We reached an open entryway leading into a room and Oaken stepped into the opening. He stopped in the doorway and barred my way with his arm when I tried to walk past. I cocked my head at him and then noticed his eyes focused on something in the corner. The room was lined with shelves of cleaning supplies and chemicals and gave the impression of being empty. I was about to whisper a question to Oaken when I saw what he'd noticed. First, the dusty floor had smudges on it. Then, against the wall near the far corner, there was some sort of large industrial apparatus that probably fed into a heater or something. It had a similar smudge on it about waist-high. About chest-high, if you imagined a scared girl running into the corner and ducking behind it when she heard someone coming and didn't have time to run.

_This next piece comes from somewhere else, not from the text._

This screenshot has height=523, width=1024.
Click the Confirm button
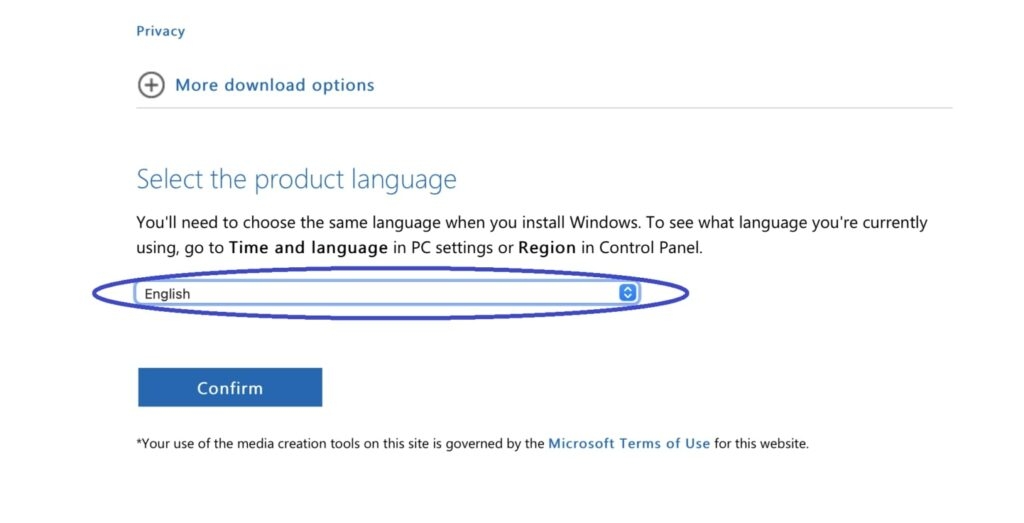230,388

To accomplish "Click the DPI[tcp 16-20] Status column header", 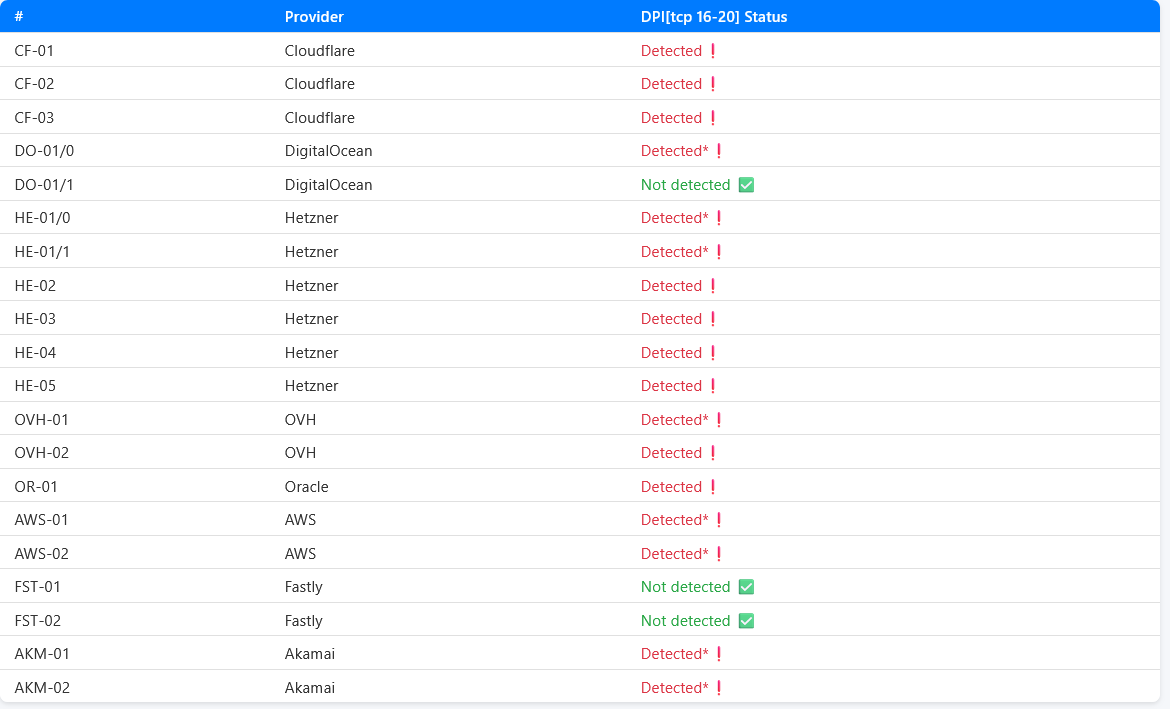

What if we look around and there's another Tribute down here? We were about to find out.


Oaken Mushroom- District Seven male (17)

Claire and I backed out of the doorway and quietly crept a few feet down the hall, keeping our eyes on the doorway.

"What do we do?" I whispered.

"Let's try to figure out who it is," Claire whispered back.

I went over the Tributes in my head. Not Arroyo, obviously- he would have attacked.

"Arroyo couldn't have gotten down here this fast," Clair whispered. I was about to agree when she smiled a little and said, "Oh, wait. Elevator."

"He would have attacked, though," I said.

"Yeah. And Alysanne, probably. I think Flint might, too. So Edward or Lacey or Walcott," Clair said.

"I think it's Lacey or Walcott," I said. Something about how small the hiding place was and the image of a smallish girl running to hide instead of risking a fight.

"I think so, too," Claire said. She glanced up at the doorway with something like regret.

"We could go the other way and get out of here," I said.

Clair didn't look at me. "I wish we could," she said.

"What do you mean?" I asked.

"There's a reason she lasted this long," Clair said gently. Of course I knew what my twin was thinking. We'd both hunted and trapped before. We knew that no matter how beautiful a wolf was or how much we sympathized with it, if it came into the village it had to be killed. Romantic fantasies only end in dead children.

"She probably got this far just by hiding," I said. It wasn't really a defense. I was just trying to stall until I could come up with something better.

"It's her or us," Clair said, saying each word like she had to pull them out against her own resistance. "We don't get to come out of this without scars."

"This is something we can't undo," I said. I wondered if Clair knew everything I was saying. I knew Clair was right. We had to kill whoever was in that room. I hated it but I wasn't afraid of it. What I was afraid of was what it would do to Clair. Hunting had always been harder for me than it had been for her. Hunting was a necessity for Clair, like it was for me, but there had been traces in her. Traces of pride after a particularly crafty quarry was taken. Traces of fascination in the inner workings of an animal as we butchered it. A sense of not just success but pride in her skills. There was a tiny little seed in her that never would have grown into anything if we'd never been in a position where killing a human became a necessity. But if we took that step, if we took that first taste of the most dangerous game, I was afraid of what might happen. What she almost certainly wouldn't turn into but would become a possibility.

Clair may or may not have known my fears but she knew the gravity of what we were discussing. I saw the pain and reluctance lined on her face as she finally looked at me. "If we want to live, this is what we will have to carry," she said.

The sudden patter of footsteps made us both jump. I looked away from Clair and to the doorway to see Walcott sprinting down the hall away from us. She must have known we were there and finally decided to make a run for it. I glanced at Clair. She glanced back at me. And in a moment Walcott disappeared around a corner. We'd had our chance to run after her and neither of us had acted. Walcott was alive and we weren't murderers. As long as I lived I would never know what I would have said to Clair had Walcott not run.